Anthem, Inc.'s stock value dropped roughly 7% in early trading on Jan. 27 after the insurer reported its fourth-quarter and full-year 2020 financial results, but it wasn’t the company's performance last year that triggered investor concern. Instead, the catalyst was Anthem's 2021 earnings per share (EPS) guidance of "greater than $24.50," which dipped below the Wall Street consensus of $25.37.

Citi analyst Ralph Giacobbe told investors in a Jan. 28 research note that "we fielded a number of calls/emails on [Anthem] as well as read-through for the group," suggesting investors became skittish not only about the Blue Cross Blue Shield carrier but also publicly traded insurers in general. Jefferies analysts David Windley and David Styblo shared a similar experience, writing that "Inbound callers had expressed concern" about Anthem's results.

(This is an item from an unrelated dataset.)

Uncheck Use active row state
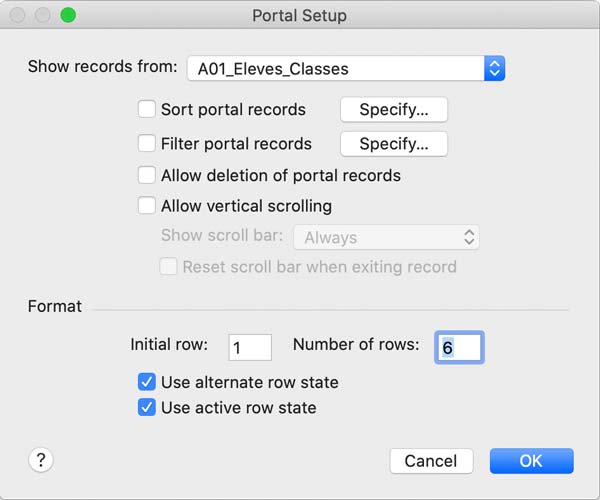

However, both firms' analysts advised investors that they believe the selloff was overly reactionary, reasoning that the factors contributing to Anthem's underwhelming 2021 earnings guidance would be temporary.

In its earnings press release, Anthem said its updated 2021 outlook "includes new items that were unknown prior to December 2020, including the passage of the Consolidated Appropriations Act, which includes a one-year increase in Medicare physician rates as well as other COVID-19 related impacts on the Medicare business." Taken together, those factors resulted in a net negative earnings headwind of 50-70 cents, the company said.

"The lower '21 EPS growth guidance (by 3%) was new, but transient and should unwind in 2022," Windley and Styblo assured investors in a Jan. 27 research note. They also pointed to the fact that Anthem's commercial enrollment is stabilizing and that its government-sponsored plan enrollment "should grow low double-digits this year."

Anthem's fourth-quarter adjusted EPS of $2.54, meanwhile, "came in a penny ahead of consensus," as Evercore ISI analyst Michael Newshel put it. The insurer's medical loss ratio of 88.9% was lower than the 90.0% consensus estimate and represented a 10 basis-point decrease compared to the prior-year quarter.

For the fourth quarter, Anthem's revenue "came in 2% higher than expectations, with 3% sequential enrollment growth in Medicaid, compared to 5% in Q3 and over 7% in Q2 (due to suspension of eligibility redetermination and unemployment spike)," Newshel observed. Commercial employer enrollment also "ticked up slightly sequentially and is down less than 2% since Q1 despite higher unemployment."